25. The device of claim 21, wherein the connector comprises a spacer received between the core pieces such that there is a spacing between a pole on one of the core pieces and an adjacent pole on the other of the core pieces.

26. The device of claim 21, wherein the poles are aligned in a generally straight line and the portions of the winding surround the corresponding poles such that a plurality of sides of each of the winding portions participates in generating a magnetic flux and an associated magnetic attractive force for magnetically coupling the electromagnet and the vane member.

27. The device of claim 21, comprising a non-magnetic frame along at least one side of the core that is distal from the vane member.

28. The device of claim 21, wherein each pole has an end facing in a direction of the vane member, each of the pole ends is at least partially in a common plane with all of the other pole ends.

29. The device of claim 28, wherein the pole ends are all aligned along a straight line within the common plane.

30. The device of claim 21, wherein the winding comprises a plurality of windings such that each said portion of the winding comprises an individual winding having a first end and a second end.

31. The device of claim 30, wherein the ends of the individual windings are electrically coupled together such that the individual windings are in parallel with each other.

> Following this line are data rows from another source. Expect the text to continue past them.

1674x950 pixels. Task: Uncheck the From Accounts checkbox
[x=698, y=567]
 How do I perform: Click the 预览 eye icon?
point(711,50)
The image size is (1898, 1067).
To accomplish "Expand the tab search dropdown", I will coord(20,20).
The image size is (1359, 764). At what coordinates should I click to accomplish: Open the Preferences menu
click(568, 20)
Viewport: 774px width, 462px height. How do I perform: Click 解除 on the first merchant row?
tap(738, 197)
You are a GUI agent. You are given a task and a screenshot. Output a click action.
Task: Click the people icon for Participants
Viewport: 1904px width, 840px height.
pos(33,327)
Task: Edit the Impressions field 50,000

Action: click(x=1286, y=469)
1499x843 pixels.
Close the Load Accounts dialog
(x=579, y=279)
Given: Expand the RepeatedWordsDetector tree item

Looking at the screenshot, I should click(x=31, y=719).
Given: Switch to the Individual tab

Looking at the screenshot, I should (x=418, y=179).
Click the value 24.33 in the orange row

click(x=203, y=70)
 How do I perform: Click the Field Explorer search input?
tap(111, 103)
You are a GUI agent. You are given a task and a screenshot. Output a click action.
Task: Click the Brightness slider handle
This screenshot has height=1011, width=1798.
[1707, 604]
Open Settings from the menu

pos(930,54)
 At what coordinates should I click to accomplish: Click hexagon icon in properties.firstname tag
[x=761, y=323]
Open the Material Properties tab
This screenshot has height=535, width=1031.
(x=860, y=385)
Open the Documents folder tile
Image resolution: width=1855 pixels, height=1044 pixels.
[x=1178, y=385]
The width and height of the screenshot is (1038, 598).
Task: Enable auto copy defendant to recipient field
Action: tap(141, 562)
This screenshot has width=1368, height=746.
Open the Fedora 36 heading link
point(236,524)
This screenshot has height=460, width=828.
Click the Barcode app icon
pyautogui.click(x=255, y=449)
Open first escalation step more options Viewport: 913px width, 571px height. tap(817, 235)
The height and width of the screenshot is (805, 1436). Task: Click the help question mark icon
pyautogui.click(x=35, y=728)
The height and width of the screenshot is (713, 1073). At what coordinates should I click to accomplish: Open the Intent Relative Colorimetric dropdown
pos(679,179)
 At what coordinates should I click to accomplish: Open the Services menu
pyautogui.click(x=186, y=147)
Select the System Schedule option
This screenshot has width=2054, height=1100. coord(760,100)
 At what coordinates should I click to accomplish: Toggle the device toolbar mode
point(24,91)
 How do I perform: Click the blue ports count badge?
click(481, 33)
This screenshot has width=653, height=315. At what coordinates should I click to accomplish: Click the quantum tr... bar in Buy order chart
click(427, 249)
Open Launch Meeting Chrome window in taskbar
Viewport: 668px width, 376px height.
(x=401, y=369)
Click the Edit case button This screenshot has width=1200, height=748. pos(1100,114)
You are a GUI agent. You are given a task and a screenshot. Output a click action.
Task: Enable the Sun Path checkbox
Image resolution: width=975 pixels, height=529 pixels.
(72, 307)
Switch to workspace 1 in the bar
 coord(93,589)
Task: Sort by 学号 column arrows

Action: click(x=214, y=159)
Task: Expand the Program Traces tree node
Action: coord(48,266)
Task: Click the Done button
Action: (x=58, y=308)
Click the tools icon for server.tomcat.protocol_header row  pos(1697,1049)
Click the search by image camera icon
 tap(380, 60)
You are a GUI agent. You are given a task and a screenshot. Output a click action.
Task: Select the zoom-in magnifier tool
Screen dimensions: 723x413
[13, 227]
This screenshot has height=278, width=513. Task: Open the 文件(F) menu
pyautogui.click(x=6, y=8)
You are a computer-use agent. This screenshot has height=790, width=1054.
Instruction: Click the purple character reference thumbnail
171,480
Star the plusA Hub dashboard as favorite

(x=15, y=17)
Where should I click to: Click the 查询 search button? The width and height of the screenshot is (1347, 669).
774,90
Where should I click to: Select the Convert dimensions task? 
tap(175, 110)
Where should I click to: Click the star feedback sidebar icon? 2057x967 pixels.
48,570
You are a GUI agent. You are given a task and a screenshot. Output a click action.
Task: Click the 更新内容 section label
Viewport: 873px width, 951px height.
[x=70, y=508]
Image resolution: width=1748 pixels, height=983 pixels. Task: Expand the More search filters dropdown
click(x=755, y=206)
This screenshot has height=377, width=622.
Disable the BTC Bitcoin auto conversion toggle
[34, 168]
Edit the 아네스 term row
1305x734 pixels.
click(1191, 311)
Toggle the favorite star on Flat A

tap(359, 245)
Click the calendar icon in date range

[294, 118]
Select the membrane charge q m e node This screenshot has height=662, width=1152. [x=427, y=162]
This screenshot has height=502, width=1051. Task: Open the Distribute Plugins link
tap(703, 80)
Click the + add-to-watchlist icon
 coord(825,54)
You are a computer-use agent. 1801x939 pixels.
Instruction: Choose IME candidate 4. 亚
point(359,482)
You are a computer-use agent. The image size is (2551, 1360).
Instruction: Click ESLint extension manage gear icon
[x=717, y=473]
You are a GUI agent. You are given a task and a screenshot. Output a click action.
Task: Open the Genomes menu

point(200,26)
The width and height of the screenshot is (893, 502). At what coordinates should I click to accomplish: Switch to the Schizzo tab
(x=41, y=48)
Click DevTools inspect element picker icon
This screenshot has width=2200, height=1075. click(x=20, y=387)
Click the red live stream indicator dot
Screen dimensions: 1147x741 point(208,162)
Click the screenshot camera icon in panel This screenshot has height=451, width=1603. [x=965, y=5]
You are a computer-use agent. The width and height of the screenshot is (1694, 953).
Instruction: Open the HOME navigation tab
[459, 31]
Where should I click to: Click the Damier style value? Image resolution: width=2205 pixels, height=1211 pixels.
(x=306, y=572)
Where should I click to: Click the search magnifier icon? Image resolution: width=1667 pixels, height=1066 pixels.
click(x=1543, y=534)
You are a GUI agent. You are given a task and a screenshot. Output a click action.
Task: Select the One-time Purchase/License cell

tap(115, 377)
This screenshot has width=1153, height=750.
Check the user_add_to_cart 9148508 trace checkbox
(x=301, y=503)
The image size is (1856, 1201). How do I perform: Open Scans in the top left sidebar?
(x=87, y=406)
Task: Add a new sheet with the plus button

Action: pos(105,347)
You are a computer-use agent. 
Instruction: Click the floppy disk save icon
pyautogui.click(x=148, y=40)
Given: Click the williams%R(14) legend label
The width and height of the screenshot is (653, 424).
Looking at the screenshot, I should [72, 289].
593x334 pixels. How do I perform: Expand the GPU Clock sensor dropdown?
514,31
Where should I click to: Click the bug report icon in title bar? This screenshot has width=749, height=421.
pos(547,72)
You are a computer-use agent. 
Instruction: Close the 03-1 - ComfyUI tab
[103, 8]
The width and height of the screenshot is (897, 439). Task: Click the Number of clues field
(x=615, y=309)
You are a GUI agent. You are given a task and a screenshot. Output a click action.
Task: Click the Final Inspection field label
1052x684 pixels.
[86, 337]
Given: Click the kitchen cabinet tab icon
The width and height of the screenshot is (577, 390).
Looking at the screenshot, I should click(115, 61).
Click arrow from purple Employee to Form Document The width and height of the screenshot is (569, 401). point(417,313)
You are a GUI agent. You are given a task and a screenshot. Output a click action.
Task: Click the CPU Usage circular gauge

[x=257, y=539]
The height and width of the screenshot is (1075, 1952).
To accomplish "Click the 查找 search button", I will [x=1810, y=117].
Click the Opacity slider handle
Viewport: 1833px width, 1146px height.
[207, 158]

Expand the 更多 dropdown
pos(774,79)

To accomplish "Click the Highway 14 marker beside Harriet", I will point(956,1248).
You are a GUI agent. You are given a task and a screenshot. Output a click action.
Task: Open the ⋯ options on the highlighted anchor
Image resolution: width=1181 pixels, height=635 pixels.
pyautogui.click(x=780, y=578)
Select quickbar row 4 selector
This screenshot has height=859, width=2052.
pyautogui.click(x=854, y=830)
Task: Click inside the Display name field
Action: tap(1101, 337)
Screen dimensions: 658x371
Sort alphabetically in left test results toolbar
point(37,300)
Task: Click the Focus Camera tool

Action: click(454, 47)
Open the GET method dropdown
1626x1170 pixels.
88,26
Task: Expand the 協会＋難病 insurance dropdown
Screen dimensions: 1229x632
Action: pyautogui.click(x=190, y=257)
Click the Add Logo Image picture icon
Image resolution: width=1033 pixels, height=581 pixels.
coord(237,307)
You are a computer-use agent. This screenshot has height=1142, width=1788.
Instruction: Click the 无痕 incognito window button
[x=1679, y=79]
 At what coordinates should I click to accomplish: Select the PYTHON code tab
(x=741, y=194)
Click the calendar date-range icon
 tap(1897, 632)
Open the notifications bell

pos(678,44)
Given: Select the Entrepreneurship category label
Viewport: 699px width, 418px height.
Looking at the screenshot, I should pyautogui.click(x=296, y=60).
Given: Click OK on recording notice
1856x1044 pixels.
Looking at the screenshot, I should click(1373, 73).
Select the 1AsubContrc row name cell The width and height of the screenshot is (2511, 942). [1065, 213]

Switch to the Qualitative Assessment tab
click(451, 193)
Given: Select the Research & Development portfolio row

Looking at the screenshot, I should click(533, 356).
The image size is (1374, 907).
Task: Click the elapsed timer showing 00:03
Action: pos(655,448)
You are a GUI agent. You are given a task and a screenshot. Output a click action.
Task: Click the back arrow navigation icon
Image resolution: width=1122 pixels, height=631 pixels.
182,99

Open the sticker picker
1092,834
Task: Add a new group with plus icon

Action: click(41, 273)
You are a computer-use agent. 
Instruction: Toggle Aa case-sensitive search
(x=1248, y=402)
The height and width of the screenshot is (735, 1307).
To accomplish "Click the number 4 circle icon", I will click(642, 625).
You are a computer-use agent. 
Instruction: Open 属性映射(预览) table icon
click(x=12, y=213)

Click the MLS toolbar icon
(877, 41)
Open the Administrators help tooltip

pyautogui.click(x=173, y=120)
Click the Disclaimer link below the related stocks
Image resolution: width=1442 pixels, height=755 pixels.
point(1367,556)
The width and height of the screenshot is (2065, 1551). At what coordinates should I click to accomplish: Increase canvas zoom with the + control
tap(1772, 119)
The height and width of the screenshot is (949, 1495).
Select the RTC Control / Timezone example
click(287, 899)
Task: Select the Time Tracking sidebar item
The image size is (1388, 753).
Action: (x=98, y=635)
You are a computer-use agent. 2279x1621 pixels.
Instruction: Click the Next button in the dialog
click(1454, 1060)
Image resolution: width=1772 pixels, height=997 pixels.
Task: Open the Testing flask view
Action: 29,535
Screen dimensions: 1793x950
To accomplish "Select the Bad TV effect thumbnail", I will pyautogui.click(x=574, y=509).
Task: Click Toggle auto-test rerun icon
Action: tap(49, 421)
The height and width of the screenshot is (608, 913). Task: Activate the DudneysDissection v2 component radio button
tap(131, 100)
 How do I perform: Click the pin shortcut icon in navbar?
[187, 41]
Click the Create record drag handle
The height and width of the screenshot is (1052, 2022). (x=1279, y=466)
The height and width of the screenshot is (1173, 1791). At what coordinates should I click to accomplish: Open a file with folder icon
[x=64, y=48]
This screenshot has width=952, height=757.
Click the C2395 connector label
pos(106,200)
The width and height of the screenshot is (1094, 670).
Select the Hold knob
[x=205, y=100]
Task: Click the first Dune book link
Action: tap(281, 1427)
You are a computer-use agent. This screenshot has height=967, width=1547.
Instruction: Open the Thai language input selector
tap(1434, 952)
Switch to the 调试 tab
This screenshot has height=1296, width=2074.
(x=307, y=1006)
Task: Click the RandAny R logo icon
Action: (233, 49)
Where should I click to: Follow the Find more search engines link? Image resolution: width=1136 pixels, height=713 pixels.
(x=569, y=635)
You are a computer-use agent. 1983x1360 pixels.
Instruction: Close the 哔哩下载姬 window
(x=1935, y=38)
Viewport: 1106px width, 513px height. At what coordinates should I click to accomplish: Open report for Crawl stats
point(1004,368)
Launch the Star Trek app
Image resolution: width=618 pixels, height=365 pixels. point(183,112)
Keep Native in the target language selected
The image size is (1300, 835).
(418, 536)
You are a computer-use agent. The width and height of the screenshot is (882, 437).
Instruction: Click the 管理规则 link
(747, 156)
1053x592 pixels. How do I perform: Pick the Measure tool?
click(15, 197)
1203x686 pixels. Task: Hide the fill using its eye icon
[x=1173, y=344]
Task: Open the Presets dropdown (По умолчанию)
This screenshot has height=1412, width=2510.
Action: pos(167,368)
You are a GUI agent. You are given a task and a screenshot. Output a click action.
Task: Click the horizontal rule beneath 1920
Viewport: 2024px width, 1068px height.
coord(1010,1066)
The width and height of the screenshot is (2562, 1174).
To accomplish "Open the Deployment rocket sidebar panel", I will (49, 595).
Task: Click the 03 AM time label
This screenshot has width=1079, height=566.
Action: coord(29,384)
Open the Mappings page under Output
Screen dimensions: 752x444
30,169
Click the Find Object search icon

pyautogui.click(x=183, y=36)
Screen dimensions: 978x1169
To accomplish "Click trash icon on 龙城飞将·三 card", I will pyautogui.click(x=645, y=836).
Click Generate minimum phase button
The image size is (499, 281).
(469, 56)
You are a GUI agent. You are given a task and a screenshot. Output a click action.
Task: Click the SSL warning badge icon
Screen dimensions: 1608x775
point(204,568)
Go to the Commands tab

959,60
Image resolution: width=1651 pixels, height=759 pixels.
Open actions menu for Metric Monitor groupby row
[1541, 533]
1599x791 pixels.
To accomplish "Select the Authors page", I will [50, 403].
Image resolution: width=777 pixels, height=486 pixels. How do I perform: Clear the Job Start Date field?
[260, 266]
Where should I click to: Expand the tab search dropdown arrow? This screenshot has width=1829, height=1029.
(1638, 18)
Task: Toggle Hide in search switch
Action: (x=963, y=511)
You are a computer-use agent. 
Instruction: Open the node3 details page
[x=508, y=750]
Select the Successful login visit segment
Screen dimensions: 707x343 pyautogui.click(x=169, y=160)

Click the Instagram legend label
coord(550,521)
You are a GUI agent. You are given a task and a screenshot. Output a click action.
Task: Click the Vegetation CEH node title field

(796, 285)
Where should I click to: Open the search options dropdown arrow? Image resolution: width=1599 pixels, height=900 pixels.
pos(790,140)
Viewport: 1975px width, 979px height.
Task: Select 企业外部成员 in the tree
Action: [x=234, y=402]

32. The device of claim 30, wherein the ends of the individual windings are electrically coupled together such that the individual windings are in series with each other.

33. The device of claim 21, wherein the winding portions at least partially surround the corresponding poles such that a plurality of sides of each winding portion is exterior to the corresponding pole and wherein each of the plurality of sides of each portion is active in producing a magnetic flux for magnetically coupling the electromagnet and the vane member.

34. The device of claim 21, comprising

a controller configured to control an amount of electrical energy provided to the winding to control an attractive force for magnetically coupling the core and the vane member.

35. The device of claim 34, wherein the controller is configured to

selectively energize only at least one selected portion of the winding without energizing at least one other portion while initiating a magnetic coupling between the electromagnet and the vane member; and

selectively energize the at least one other portion of the winding for establishing a relatively stronger magnetic coupling between the electromagnet and the vane member.

36. The device of claim 21, wherein the controller is configured to

selectively energize the winding at a first level for generating an initial magnetic attraction force for initiating a magnetic coupling between the electromagnet and the vane member; and

selectively energizing the winding at a second, higher level for establishing a relatively stronger magnetic coupling between the electromagnet and the vane member.

37. The device of claim 21, comprising

an elevator car door;

a hoistway door; and

wherein the electromagnet is supported on one of the elevator car door or the hoistway door and the vane member is supported on the other one of the hoistway door or the elevator car door and wherein a magnetic coupling between the electromagnet and the vane member is operative to associate the elevator car door and the hoistway door so that the doors move in unison.